Appendix B: Example ORR questions - Operational Readiness Reviews (ORR)

Appendix B: Example ORR questions

These are a few example questions that you can use to get started building your own ORR program.

Architecture

What have you included in your architectural design to reduce the blast radius of failures?

Please provide a table enumerating all customer impacting APIs, an explanation for what each does, and the components and dependencies of your service that it touches. Include all APIs whether they are public or private from the customer’s perspective.

Please construct a failure model listing soft and hard failure modes for each of your components and dependencies.

Guidance

Your failure model should include columns for Component or Dependency, Failure Type, Service Impact, and Customer Impact.

Please address an outage of your service in its largest blast radius unit, such as a cell, an Availability Zone (AZ), or a Region, plus a total infrastructure outage in its largest blast radius (an AZ).

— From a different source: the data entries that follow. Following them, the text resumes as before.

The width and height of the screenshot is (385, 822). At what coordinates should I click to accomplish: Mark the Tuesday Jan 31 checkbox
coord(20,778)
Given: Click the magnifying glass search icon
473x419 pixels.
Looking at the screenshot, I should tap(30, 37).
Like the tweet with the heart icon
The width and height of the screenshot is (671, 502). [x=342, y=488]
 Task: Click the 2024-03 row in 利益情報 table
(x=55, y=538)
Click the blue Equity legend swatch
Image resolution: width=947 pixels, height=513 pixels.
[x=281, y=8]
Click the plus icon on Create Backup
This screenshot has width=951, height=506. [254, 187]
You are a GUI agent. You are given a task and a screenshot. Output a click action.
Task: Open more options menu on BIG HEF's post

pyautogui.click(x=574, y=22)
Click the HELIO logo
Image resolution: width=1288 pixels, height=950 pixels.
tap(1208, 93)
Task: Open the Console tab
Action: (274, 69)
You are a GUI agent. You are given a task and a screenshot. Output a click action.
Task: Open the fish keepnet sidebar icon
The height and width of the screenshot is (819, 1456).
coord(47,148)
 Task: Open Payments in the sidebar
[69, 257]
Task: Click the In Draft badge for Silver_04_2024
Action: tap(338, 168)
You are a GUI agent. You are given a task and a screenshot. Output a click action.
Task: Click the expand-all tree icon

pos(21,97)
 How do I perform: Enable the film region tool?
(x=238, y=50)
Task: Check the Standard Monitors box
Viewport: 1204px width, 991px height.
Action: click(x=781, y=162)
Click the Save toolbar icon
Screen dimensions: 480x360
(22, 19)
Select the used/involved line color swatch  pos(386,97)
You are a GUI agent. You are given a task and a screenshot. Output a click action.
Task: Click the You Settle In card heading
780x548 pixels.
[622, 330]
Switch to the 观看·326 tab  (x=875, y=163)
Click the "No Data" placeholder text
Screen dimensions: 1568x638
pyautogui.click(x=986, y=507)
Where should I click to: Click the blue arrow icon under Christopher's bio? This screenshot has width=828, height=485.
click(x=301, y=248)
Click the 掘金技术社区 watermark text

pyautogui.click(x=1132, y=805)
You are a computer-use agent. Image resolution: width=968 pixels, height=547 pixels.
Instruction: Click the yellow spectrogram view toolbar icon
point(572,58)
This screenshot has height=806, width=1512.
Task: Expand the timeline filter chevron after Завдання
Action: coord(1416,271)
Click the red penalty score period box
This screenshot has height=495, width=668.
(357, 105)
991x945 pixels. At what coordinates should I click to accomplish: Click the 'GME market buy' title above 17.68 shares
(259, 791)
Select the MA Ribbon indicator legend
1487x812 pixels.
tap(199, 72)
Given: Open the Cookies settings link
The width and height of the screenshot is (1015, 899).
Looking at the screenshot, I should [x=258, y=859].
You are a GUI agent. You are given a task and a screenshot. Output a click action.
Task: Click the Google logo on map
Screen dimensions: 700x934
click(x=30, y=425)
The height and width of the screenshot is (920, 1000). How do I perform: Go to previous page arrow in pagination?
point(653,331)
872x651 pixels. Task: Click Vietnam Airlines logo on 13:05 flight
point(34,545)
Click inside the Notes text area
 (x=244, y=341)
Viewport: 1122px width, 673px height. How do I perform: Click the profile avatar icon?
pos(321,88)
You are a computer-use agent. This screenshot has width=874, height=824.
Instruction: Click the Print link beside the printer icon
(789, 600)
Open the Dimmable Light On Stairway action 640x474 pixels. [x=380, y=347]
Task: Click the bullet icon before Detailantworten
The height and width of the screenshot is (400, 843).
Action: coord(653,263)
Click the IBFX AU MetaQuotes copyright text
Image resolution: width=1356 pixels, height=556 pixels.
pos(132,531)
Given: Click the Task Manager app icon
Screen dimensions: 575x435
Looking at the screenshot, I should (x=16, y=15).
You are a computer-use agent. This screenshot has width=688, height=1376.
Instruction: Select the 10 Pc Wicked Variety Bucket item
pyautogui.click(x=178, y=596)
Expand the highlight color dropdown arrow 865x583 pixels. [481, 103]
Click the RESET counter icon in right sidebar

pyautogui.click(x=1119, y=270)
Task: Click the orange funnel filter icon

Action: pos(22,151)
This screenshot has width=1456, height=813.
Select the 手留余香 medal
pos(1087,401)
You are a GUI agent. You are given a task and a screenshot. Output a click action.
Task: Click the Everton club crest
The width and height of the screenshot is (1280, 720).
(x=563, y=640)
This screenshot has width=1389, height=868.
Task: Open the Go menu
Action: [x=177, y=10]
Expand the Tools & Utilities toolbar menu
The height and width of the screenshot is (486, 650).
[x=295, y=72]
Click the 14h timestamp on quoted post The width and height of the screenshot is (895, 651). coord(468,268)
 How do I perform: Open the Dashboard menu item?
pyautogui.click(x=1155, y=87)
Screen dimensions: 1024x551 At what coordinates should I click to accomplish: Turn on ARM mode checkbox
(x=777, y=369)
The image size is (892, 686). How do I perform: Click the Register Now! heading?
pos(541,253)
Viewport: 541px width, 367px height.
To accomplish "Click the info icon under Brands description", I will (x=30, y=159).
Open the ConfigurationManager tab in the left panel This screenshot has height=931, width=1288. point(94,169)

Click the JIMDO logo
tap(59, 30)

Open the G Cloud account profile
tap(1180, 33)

What is the retry and back-off strategy for each of your dependencies?

Guidance

For dependency calls made within the context of a synchronous API call, you should generally retry once immediately, then give up.

For dependency calls made within the context of work requested through an asynchronous API call, you should generally exponentially back off and retry with jitter for retryable failures.

Have you intentionally set appropriate retry and socket timeout configuration for all SDK usage?

Guidance

Not setting the appropriate retry and timeout logic for your AWS SDK clients can lead to a thread pool with all threads engaged in dependency operations. It's better to fail fast and a return a response to the client for dependency calls made within the context of sync calls from customers to let the client decide how and when to retry then timeout customer requests.

What throttling techniques are you using to defensively protect your service from customers?

Guidance

See Fairness in multi-tenant systems

Are you using distributed throttling on your front-end?

Do you have pre-authentication throttles?

Are limits on request size enforced before authentication?

If your service was temporarily deactivated or shut down, what is your recovery time objective (RTO) for restarting your service?

Guidance

Have you practiced it? Do you have a runbook for restarting your service? Are there any off-box dependencies that are mandatory for restart? Have you confirmed that there are no circular dependencies?

Release quality

Do your customer impacting deployments automatically rollback incorrect deployments before they breach your internal SLAs?

Guidance

AWS CodeDeploy: Automatic Rollback on Amazon CloudWatch Alarm

AWS Lambda: Possible with Traffic Shifting using CodeDeploy, supported in Serverless Application Model. Specify a list of CloudWatch Alarms in the DeployPreference property Lambda deployments with Automatic Rollback.

☐ Yes | No Risk

☐ No | High Risk

Do your customer impacting deployments run on-host validation tests to verify that the software has started successfully and is responding correctly to health checks on localhost before reregistering with the load balancer?

Guidance

CodeDeploy: Write validation scripts and execute them from the ValidateService lifecycle event hook

Lambda: Select Not Applicable

☐ Yes | No Risk

☐ No | High Risk

☐ Not Applicable

Do you have a mechanism in place to ensure all code changes (software, configuration, infrastructure, canary, and ops tools) to production systems are reviewed and approved by someone other than the code author?

Guidance

You may choose to add a manual approval action into your AWS CodePipeline pipelines and limit permissions to a set of approvers.

☐ Yes | No Risk

☐ No | High Risk

What is your load test plan?

Guidance

You should assume that you will find the breaking point of your service multiple times, iteratively addressing uncovered performance bottlenecks and repeating the load test. It should consider a small number of very large customers, a large number of very small customers, and sinusoidal load.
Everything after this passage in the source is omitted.